→ **EXTRACTO DE PÁGINA**
# # # #

También tuvieron que tirar casas para prolongar las calles Virgen del Buen Suceso y Reyes Católicos, pues mientras que el pueblo viejo se mantenía a raya por la Calle Mesones, que era la carretera general de Madrid a Cartagena, y los conventos: el de San Joaquín y el de las Clarisas, tras la construcción del Paseo de Marín Barnuevo (era su nombre original por haber cedido o donado los terrenos dicho señor; se deberían respetar los hechos históricos), proliferó toda una barriada en mitad de los olivares, formándose las callecicas Padre Salmerón, Santa Gertrudis, Prim y Espartero. Cuando el ayuntamiento, a principio de los años veinte del pasado siglo, encargó un ambicioso plan general urbano para el «ensanche» del pueblo al mentado ingeniero Diego Templado, este hombre realizó algo prodigioso: dibujó exactamente cómo iba a ser nuestra ciudad cien años después, o sea, ahora. Pero aún más interesante: ensambló el ensanche nuevo al pueblo viejo como un guante se ajusta a una mano; de forma que para sacar rectas las mencionadas dos calles, Virgen del Buen Suceso y Reyes Católicos, hubo que efectuarse derribos de viviendas en las también mentadas cuatro callecicas perpendiculares, Padre Salmerón, Santa Gertrudis, Prim y Espartero (yo, pequeñico, de la mano de mi abuelo, conocí el «pasadizo del Bullas», que apenas podía pasar una burra con serón, y fueron las últimas casas  que hundieron para abrir Reyes Católicos).

# # # #

(Entradas sobre dónde aparecen los elementos)
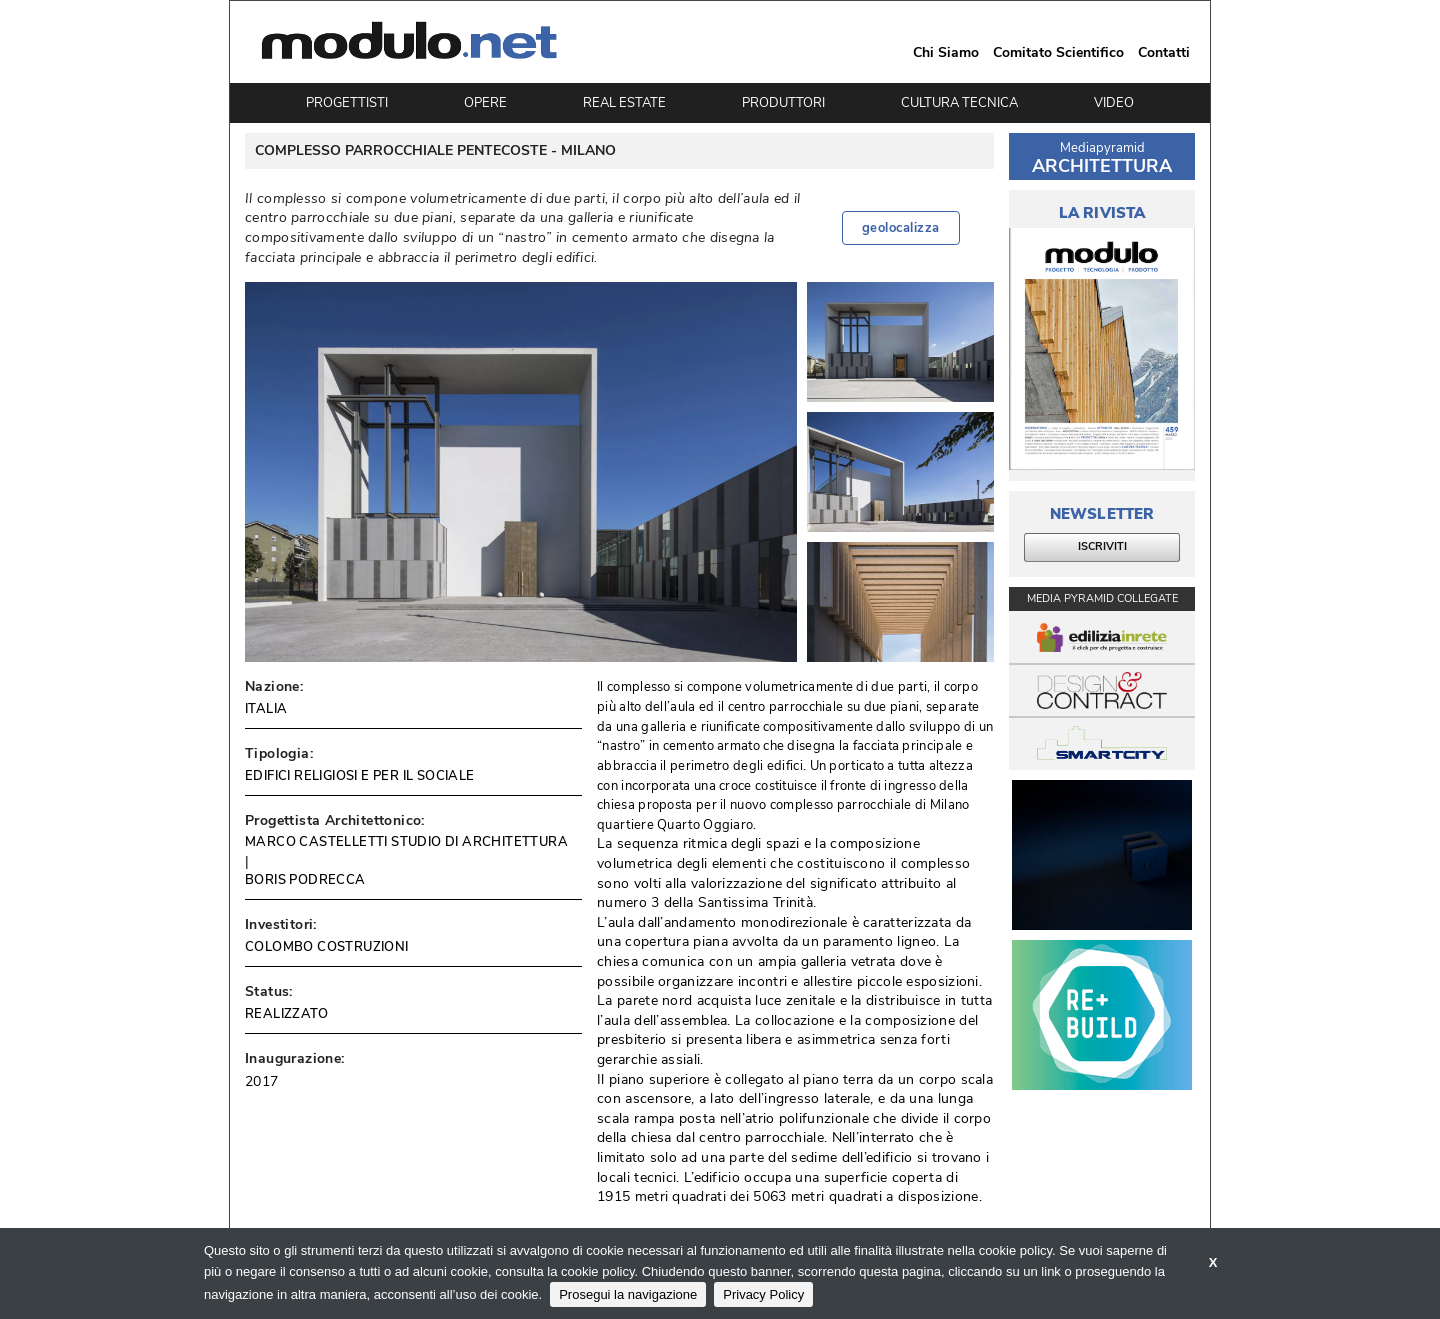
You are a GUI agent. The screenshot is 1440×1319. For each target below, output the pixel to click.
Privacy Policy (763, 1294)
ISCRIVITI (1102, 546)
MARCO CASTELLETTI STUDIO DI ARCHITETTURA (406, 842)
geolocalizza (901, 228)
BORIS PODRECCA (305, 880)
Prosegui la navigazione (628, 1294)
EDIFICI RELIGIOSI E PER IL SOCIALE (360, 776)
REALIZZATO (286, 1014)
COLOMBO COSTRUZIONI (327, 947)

# # # #

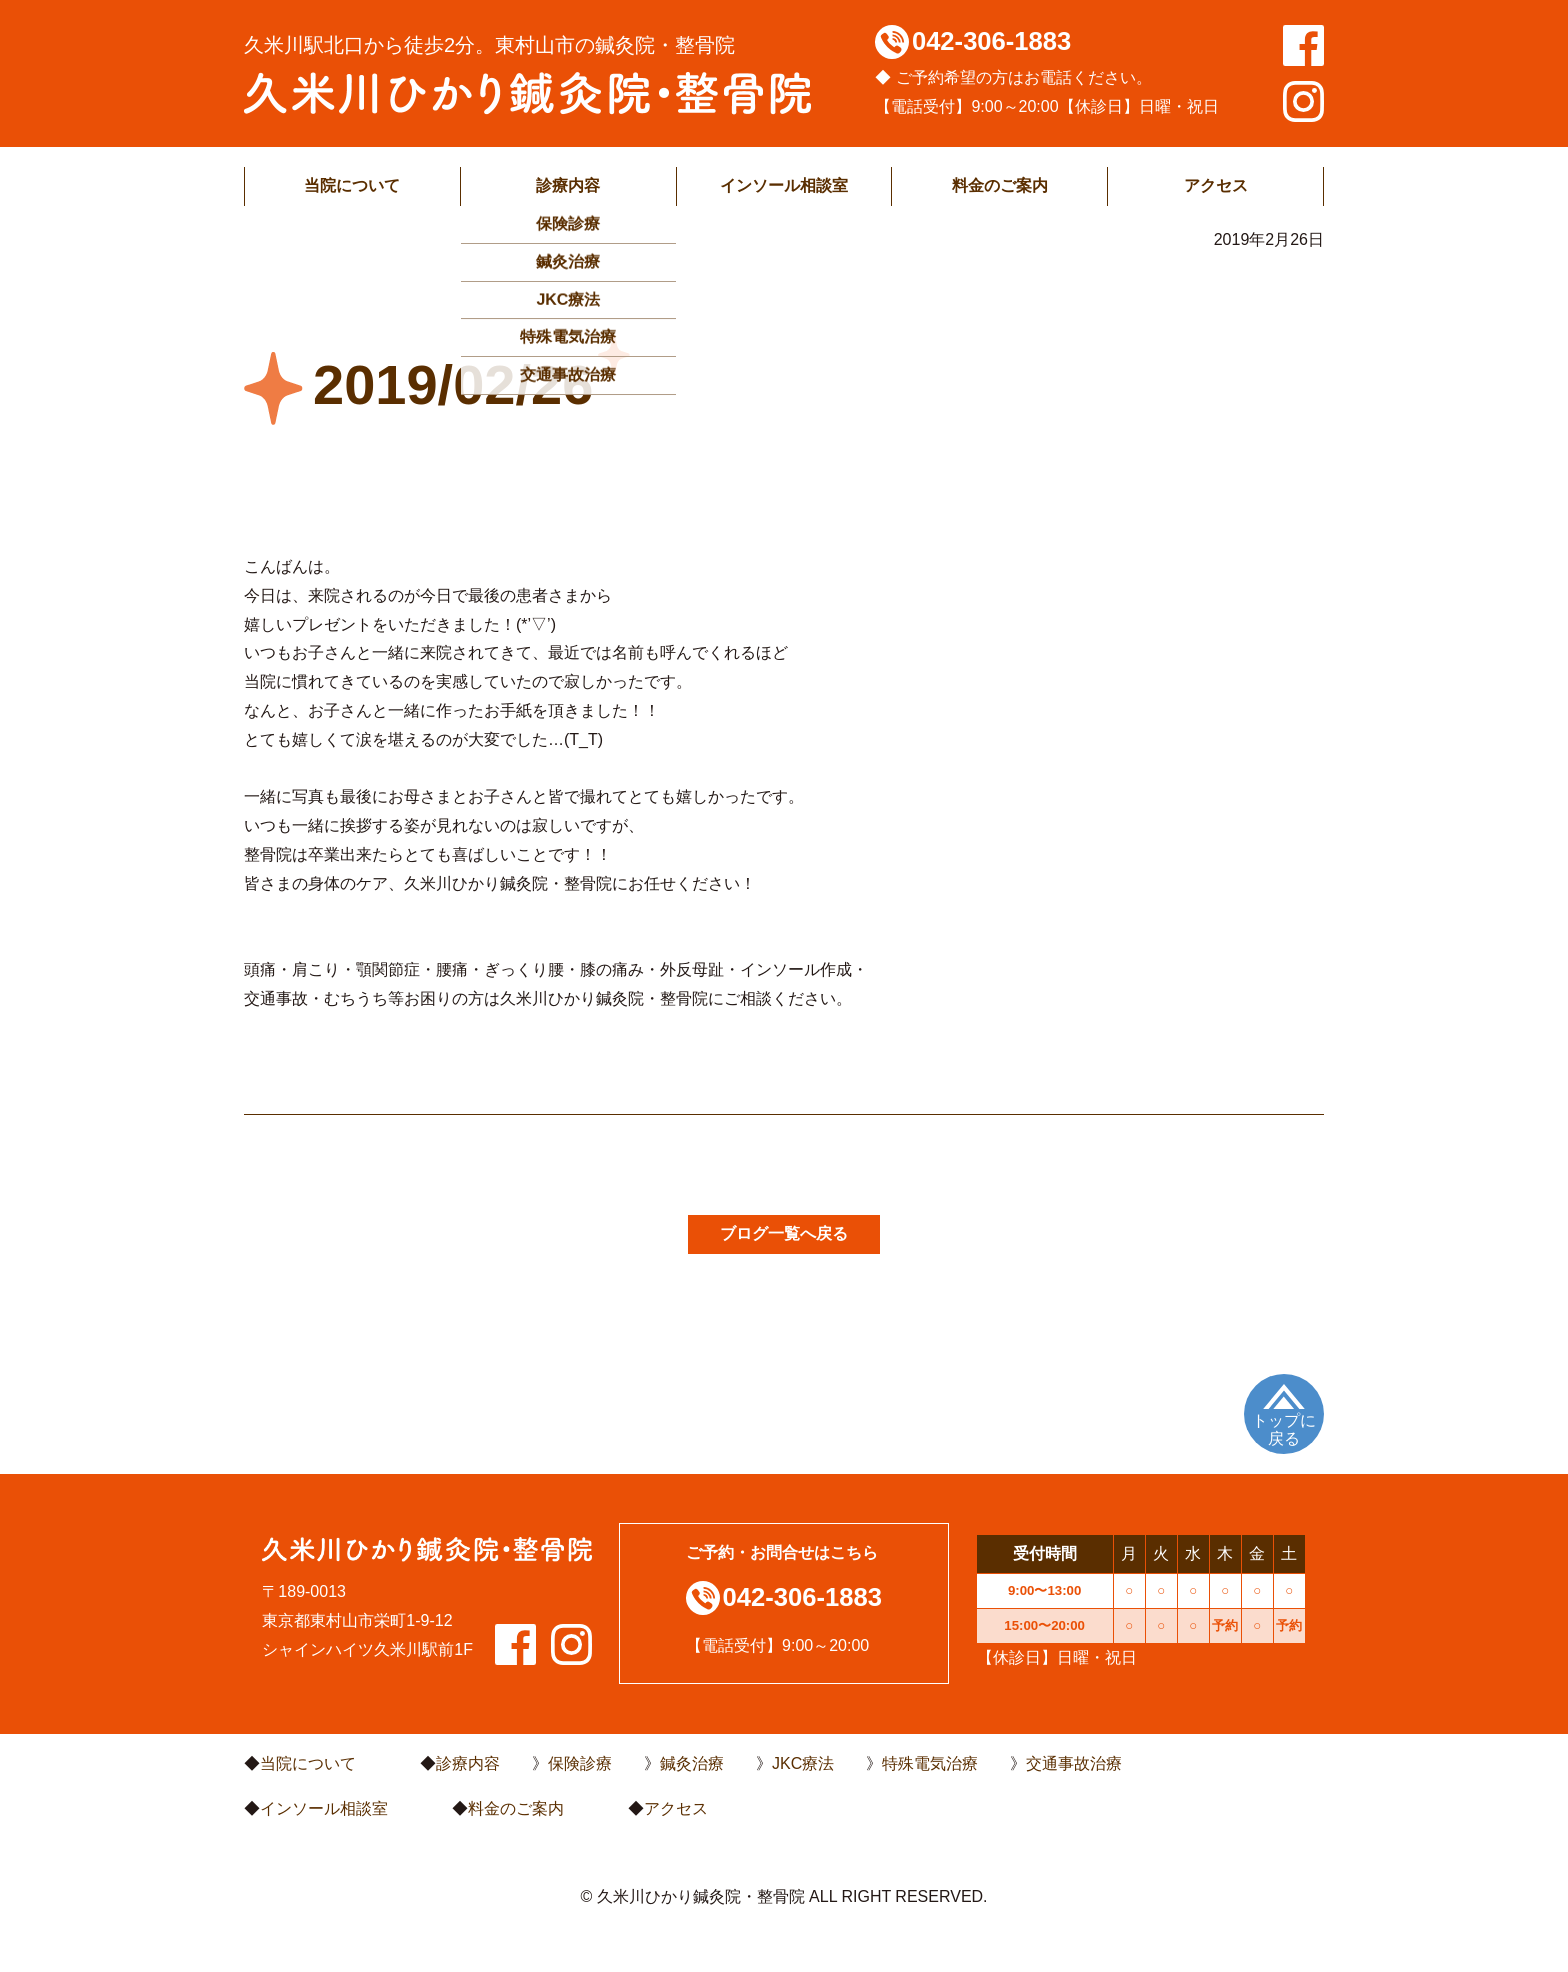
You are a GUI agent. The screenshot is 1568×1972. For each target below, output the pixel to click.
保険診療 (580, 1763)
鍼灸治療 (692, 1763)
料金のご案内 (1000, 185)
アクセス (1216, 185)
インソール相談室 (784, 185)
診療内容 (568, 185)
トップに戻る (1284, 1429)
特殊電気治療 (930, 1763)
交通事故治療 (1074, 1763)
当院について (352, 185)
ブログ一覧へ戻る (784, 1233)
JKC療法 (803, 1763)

# # # #

→ **EJERCICIO PROPUESTO A**
Extrae todas las líneas de los registros que contengan la palabra "each", distinguiendo entre mayúsculas y minúsculas.
→ **EJERCICIO PROPUESTO B**
Prosigue el texto sobre el ensanche del pueblo y sus calles a partir del punto en que se detiene.
El texto y los registros no tienen ninguna relación entre sí.

→ **RESPUESTA FINAL A**
You are a GUI agent. The screenshot is 1440×1319. For each target below, output the pixel to click.
You are a GUI agent. The screenshot is 1568×1972. For each target below, output the pixel to click.

→ **RESPUESTA FINAL B**
Subiendo por la que le decían «la Cuesta de Ricardo», que ahora se llama «Bajada al Puente», la Coca dio a luz un par de melgos. La Coca era prima hermana de mi abuelo Joaquín del Madroñal por parte de su madre, y bisabuela mía, Antonia Cano Carrillo, «la Roja del Madroñal», y cuentan que estando a bocaparir, se fue a segar alfalfa a unas tierrecicas que llevaba a medias por la Hoya. Luego, cuando regresaba cargada con un capacico a la espalda, se puso de parto y no pudo seguir; así que la pobre mujer se arrinconó bajo el Muro, donde le llevaron unas mantas de las casas cercanas, mientras que alguien corrió a llamar a Don Mariano.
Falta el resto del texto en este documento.